● STATED TASK: Update the lines from the one containing "Bliss, Adrian (917, 1992)" through the one containing "Marina, José Antonio (748, 1975)", changing "Añadir" to "Agregar" and leaving everything else the same. Return only those lines.

★ ★ ★ ★ ★

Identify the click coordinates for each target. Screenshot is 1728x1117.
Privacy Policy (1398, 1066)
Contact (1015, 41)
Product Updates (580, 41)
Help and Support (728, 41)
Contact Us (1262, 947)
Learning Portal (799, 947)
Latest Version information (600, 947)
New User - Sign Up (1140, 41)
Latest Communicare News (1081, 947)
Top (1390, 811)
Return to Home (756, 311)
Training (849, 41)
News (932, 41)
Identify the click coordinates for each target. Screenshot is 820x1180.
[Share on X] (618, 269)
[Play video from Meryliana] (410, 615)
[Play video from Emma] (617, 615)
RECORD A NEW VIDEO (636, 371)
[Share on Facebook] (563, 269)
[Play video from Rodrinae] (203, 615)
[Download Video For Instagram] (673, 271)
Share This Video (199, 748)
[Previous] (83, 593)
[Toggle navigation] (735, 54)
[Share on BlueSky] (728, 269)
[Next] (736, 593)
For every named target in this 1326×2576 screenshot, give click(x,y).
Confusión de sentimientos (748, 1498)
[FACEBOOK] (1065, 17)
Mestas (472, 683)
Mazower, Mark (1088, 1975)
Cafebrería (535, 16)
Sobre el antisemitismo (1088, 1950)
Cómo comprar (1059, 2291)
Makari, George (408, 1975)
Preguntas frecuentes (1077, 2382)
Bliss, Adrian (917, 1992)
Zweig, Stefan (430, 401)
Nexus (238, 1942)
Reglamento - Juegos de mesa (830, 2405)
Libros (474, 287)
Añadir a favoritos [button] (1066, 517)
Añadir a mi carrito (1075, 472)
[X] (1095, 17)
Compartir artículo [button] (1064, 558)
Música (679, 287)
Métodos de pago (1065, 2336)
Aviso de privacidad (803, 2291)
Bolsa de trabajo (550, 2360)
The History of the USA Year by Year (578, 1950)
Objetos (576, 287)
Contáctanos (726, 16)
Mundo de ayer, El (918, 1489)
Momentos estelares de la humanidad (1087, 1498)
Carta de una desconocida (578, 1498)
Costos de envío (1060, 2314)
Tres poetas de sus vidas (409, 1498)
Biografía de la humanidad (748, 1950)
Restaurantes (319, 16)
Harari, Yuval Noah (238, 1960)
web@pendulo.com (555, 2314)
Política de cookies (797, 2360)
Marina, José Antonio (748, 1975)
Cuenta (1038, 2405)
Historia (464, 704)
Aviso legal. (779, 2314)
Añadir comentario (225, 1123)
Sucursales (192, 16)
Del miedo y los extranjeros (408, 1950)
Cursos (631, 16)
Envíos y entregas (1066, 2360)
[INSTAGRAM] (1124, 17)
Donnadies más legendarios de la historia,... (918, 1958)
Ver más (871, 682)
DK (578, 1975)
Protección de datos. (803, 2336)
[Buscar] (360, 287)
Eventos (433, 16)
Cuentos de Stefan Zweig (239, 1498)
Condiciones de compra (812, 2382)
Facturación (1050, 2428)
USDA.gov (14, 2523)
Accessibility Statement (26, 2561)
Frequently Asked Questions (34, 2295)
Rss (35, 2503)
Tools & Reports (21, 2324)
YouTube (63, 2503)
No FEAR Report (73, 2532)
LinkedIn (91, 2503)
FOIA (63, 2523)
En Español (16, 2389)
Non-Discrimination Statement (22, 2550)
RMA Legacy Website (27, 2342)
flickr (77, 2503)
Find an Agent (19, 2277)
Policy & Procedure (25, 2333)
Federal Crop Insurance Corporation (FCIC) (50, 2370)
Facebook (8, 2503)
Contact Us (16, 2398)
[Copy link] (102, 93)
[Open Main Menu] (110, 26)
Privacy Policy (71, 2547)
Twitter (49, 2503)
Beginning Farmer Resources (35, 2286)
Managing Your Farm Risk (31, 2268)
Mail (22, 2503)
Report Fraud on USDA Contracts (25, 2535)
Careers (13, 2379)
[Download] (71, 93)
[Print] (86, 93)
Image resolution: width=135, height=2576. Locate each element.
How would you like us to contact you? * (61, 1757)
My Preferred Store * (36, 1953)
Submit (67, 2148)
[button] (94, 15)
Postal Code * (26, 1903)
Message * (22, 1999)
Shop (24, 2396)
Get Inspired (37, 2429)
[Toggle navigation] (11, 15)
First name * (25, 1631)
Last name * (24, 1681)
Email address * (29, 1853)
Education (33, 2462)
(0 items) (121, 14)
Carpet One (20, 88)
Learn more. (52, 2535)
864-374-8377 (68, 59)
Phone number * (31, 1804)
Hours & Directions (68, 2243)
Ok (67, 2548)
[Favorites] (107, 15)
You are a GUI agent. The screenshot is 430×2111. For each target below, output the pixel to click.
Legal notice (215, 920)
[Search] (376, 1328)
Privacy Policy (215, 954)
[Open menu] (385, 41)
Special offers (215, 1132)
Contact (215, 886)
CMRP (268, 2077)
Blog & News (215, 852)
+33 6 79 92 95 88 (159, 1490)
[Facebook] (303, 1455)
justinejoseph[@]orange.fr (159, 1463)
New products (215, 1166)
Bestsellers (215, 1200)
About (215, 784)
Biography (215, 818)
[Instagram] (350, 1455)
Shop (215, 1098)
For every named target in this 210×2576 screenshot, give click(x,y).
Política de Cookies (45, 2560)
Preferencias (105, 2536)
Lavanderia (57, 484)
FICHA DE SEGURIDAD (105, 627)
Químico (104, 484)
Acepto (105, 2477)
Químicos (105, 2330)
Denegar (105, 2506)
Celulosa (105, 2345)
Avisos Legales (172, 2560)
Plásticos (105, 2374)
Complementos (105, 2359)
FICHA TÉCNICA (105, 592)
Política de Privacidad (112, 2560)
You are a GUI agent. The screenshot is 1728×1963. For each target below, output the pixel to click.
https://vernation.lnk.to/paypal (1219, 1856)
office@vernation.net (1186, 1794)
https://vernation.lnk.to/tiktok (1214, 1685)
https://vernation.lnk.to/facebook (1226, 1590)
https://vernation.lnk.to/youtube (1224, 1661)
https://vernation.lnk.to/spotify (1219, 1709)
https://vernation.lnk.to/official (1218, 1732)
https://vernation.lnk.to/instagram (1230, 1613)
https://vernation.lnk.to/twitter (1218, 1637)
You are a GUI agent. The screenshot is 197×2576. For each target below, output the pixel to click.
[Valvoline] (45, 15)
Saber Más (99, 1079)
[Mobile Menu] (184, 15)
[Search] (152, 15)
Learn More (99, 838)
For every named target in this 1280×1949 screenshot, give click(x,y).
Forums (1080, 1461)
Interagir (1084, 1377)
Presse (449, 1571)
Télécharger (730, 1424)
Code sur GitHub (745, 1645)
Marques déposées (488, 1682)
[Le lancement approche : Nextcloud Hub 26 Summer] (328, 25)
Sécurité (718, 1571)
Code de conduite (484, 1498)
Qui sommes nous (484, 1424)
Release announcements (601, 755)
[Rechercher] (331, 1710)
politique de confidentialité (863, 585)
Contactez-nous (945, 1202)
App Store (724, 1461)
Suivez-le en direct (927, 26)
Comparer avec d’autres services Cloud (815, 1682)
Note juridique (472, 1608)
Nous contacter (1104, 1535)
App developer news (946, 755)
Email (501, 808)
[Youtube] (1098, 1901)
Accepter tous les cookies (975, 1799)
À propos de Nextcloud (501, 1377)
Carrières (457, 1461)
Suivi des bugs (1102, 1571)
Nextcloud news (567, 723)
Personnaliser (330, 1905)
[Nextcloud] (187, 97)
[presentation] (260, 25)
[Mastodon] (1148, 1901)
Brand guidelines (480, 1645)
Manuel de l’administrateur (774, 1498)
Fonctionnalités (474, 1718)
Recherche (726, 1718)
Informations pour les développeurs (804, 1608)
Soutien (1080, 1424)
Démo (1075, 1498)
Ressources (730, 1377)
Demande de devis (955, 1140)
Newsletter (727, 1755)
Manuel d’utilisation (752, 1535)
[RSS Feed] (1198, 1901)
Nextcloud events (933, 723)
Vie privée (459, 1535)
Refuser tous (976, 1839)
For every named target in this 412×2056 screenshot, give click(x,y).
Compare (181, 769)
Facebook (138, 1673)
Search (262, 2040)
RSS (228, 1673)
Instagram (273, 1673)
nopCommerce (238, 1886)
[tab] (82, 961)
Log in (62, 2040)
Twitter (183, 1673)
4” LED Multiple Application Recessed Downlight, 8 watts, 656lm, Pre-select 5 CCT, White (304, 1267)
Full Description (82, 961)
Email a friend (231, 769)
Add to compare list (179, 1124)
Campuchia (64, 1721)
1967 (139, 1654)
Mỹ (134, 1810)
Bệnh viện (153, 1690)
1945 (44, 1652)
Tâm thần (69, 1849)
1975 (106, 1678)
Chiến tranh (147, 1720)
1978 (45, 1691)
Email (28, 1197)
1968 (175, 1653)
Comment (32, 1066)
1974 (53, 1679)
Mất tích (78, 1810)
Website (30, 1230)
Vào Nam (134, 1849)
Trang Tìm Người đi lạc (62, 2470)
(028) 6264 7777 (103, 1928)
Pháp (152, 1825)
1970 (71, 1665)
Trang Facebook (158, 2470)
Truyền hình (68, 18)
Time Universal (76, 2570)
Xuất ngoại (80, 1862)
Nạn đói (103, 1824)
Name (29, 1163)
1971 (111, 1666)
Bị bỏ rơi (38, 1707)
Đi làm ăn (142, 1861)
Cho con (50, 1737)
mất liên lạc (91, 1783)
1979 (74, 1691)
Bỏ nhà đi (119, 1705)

★ ★ ★ ★ ★

● THE REPLY:
Bliss, Adrian (917, 1992)
Zweig, Stefan (430, 401)
Nexus (238, 1942)
Reglamento - Juegos de mesa (830, 2405)
Libros (474, 287)
Agregar a favoritos [button] (1066, 517)
Agregar a mi carrito (1075, 472)
[X] (1095, 17)
Compartir artículo [button] (1064, 558)
Música (679, 287)
Métodos de pago (1065, 2336)
Aviso de privacidad (803, 2291)
Bolsa de trabajo (550, 2360)
The History of the USA Year by Year (578, 1950)
Objetos (576, 287)
Contáctanos (726, 16)
Mundo de ayer, El (918, 1489)
Momentos estelares de la humanidad (1087, 1498)
Carta de una desconocida (578, 1498)
Costos de envío (1060, 2314)
Tres poetas de sus vidas (409, 1498)
Biografía de la humanidad (748, 1950)
Restaurantes (319, 16)
Harari, Yuval Noah (238, 1960)
web@pendulo.com (555, 2314)
Política de cookies (797, 2360)
Marina, José Antonio (748, 1975)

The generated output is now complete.